In some embodiments, discarding the at least one video if the face detection model detects multiple speakers or without speakers in the at least one video.
In some embodiments, the method further includes retaining the background, the camera variations, and the head movements that correspond to the at least one video when the at least one synthetic head video is generated.
In some embodiments, the method further includes training the machine learning model using historical driving face videos, historical native accents, historical non-native accents, and historical synthetic speech utterances.
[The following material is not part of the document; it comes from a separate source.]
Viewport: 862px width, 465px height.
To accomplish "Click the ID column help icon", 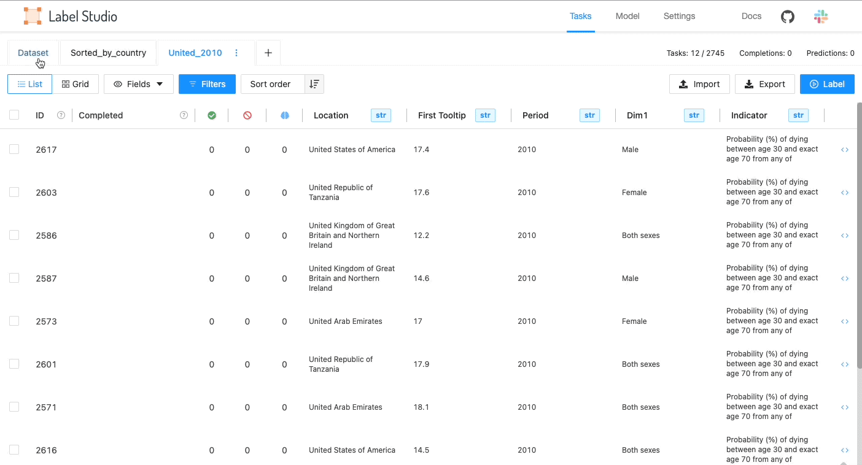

In one aspect, there is provided one or more non-transitory computer-readable storage medium storing the one or more sequence of instructions, which when executed by the one or more processors, causes to perform a method for automatically generating at least one synthetic talking head video using a machine learning model. The method includes extracting at least one feature from each frame of at least one video that is extracted from at least one data source. The method includes analysing, using a face-detection model, the at least one feature to determine a driving face video if a number of identities, and faces of speakers are equal to one in all frames of the at least one video, the driving face video is a video that includes the number of identities, and the faces of speakers as one in each frame. The method includes generating, using a text to speech model, synthetic speech utterances by automatically selecting a vocabulary of words and sentences from the at least one data source. The method includes modifying lip movements of the single speaker that are originally present in the driving face video corresponding to the synthetic speech utterances. The method includes generating, using the machine learning model, at least one synthetic talking head video based on the lip movements that are modified corresponding to the synthetic speech utterances.
In another aspect, there is provided a system for automatically generating at least one synthetic talking head video using a machine learning model. The system includes a memory that stores a database and a set of modules, a processor in communication with the memory. The processor retrieves executing machine-readable program instructions from the memory which, when executed by the processor, enable the processor to (i) extract at least one feature from each frame of at least one video that is extracted from at least one data source, (ii) analyze, using a face-detection model, the at least one feature to determine a driving face video if a number of identities, and faces of speakers are equal to one in all frames of the at least one video, the driving face video is a video that includes the number of identities, and the faces of speakers as one in each frame, (iii) generate, using a text to speech model, synthetic speech utterances by automatically selecting a vocabulary of words and sentences from the at least one data source, (iv) modify lip movements that are originally present in the driving face video corresponding to the synthetic speech utterances, (v) generate, using the machine learning model, at least one synthetic talking head video based on the lip movements that are modified corresponding to the synthetic speech utterances.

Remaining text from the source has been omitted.